Let People Know!!!

[needafix]

Let family and friends read this site so they might better understand what you are going through. People see you and you look perfect. People look at you crazy when you have to race to a seat to sit down before you fall down even if it is on the curb while you are walking outside. People wonder why you have to carry around your own chair or why you no longer go outside on sunny or hot days. You begin to feel like a vampire. Everyone wishes for the warm weather to come and we wish the cool weather never ends. Why you always feel cold, you always get gifts from people but you notice that the gifts are either heavy PJ's (no more silk), thick long socks, even gloves and ear mits.

[SarahA33]

Hi needafix,

I was having a similar discussion with a friend of mine who has POTS the other day. We talked about how easy it is to go into isolation with this condition. The symptoms are so difficult and overwhelming, it makes it really easy to want to stay in bed or on the couch, and then there are those periods of time when you are so sick that you can't get out of bed or off the couch. I know for myself I have explained it as best as I can to my family and my friends, some get it, and some don't get it. It's understandable, as most medical professionals don't even understand it yet.
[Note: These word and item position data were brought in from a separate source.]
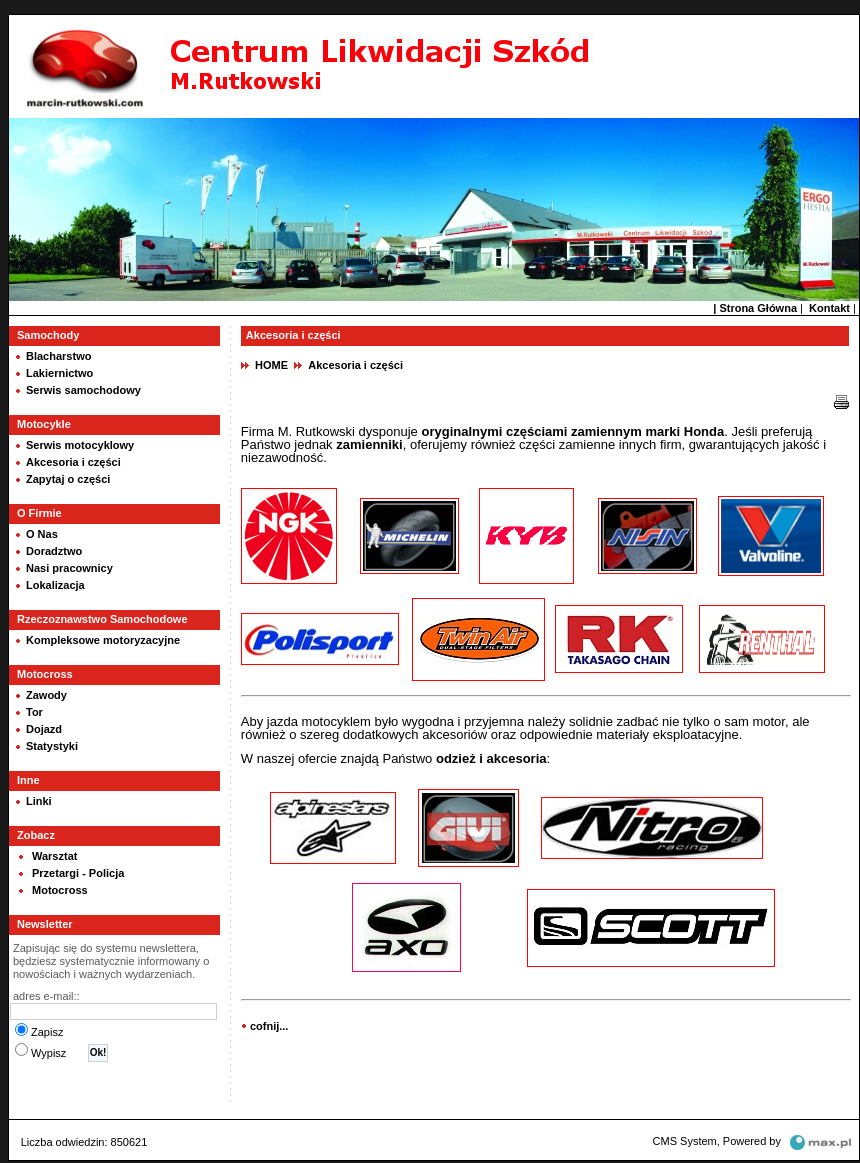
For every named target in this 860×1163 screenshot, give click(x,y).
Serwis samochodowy (83, 390)
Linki (39, 801)
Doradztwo (54, 551)
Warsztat (54, 856)
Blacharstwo (58, 356)
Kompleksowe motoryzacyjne (103, 640)
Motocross (60, 890)
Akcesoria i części (73, 462)
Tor (34, 712)
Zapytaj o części (68, 479)
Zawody (46, 695)
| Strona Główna (755, 308)
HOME (271, 365)
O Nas (42, 534)
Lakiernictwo (59, 373)
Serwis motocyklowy (80, 445)
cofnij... (269, 1026)
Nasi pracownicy (69, 568)
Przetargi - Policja (78, 873)
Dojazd (44, 729)
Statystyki (52, 746)
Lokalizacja (55, 585)
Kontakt (829, 308)
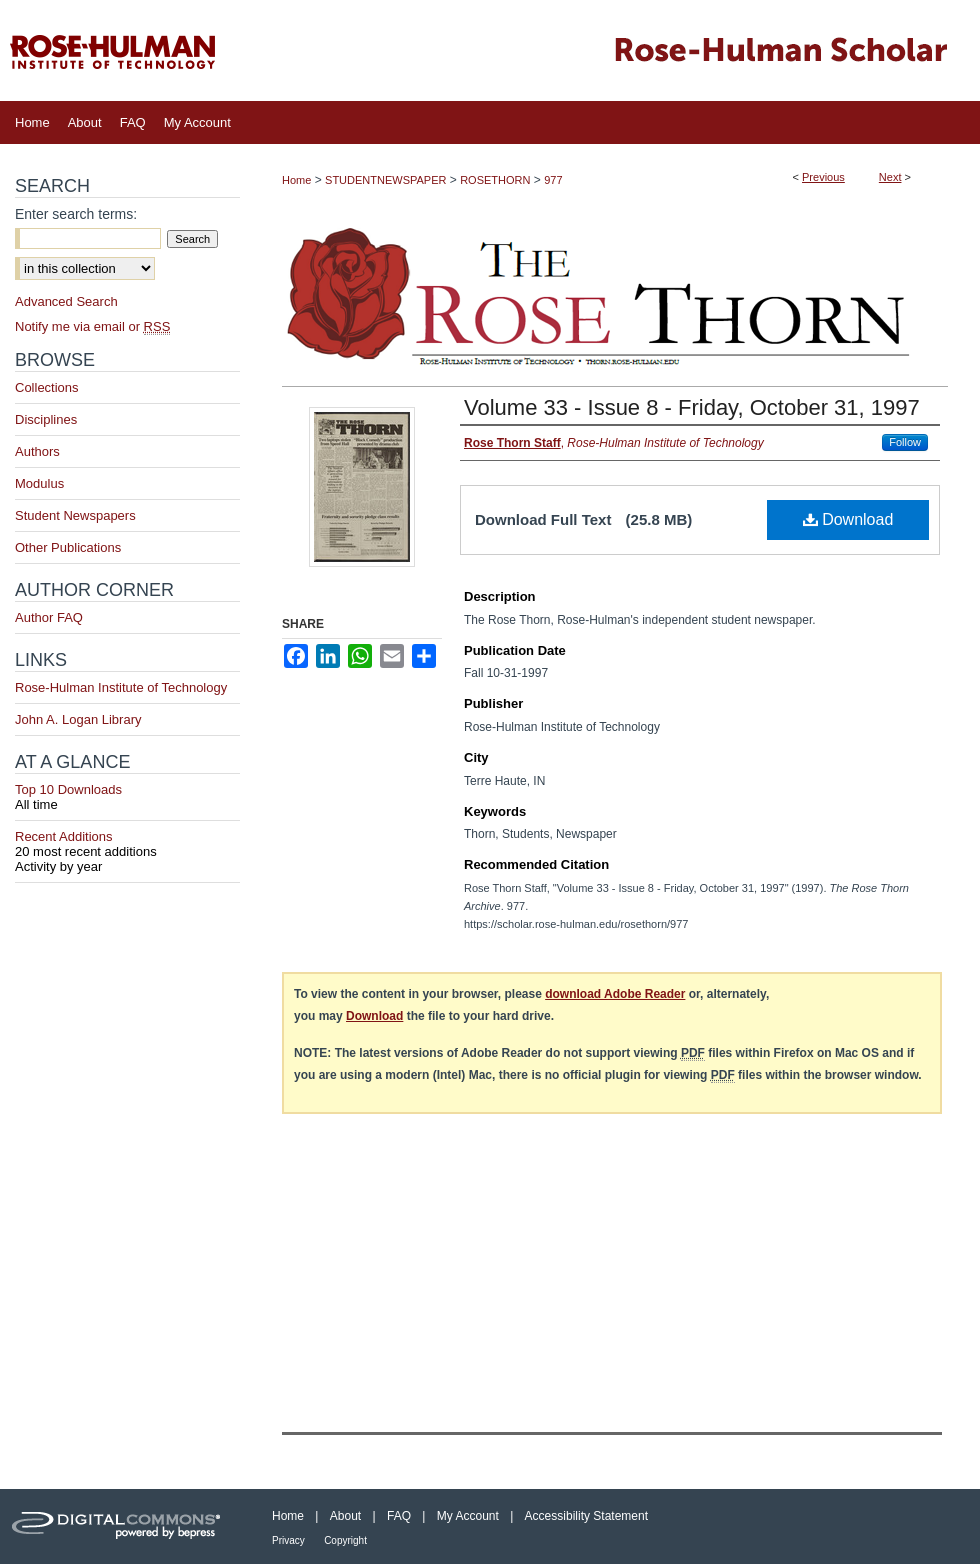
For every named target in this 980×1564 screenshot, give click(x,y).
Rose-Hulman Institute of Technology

Do you have a supportive family or friends that help you through this? I know what you mean about "not looking sick". When I first meet someone and they find out I have POTS, after they say they've never heard of that, they say "But you don't look sick". I think for the most part people mean it as a compliment, when in all actuality it really isn't a compliment at all. Most people don't think before they speak, they don't realize the impact of their words. There are a lot of websites out there for support on Invisible Illness.

I've formed close relationships with a few people from this forum, a couple I've been fortunate to meet in person! I talk to them on the phone a few times a week and they've been somewhat of my lifeline! 2 of them have actually become some of my closest friends. They understand what challenges I face on a daily basis and the emotional effects the POTS has is something we have bonded over. Hang in there!

[needafix]

Congrats and thank you on your new title. I have someone living in my apt. with me just for this reason. They thought I was faking until I passed out a few weeks ago. One minute I was fine the next minute I was on the floor. I also have people that call and or tex daily. I am almost 2 hours from my closest relative because I wanted to be closer to a hospital that knew about my condition.

[SarahA33]

Thank you needafix! I'm glad you've got a support system in effect! I know how difficult it is, but hang in there!

[needafix]

Has anyone gone to a chiropractor or had accupuncture or tried functional medicine?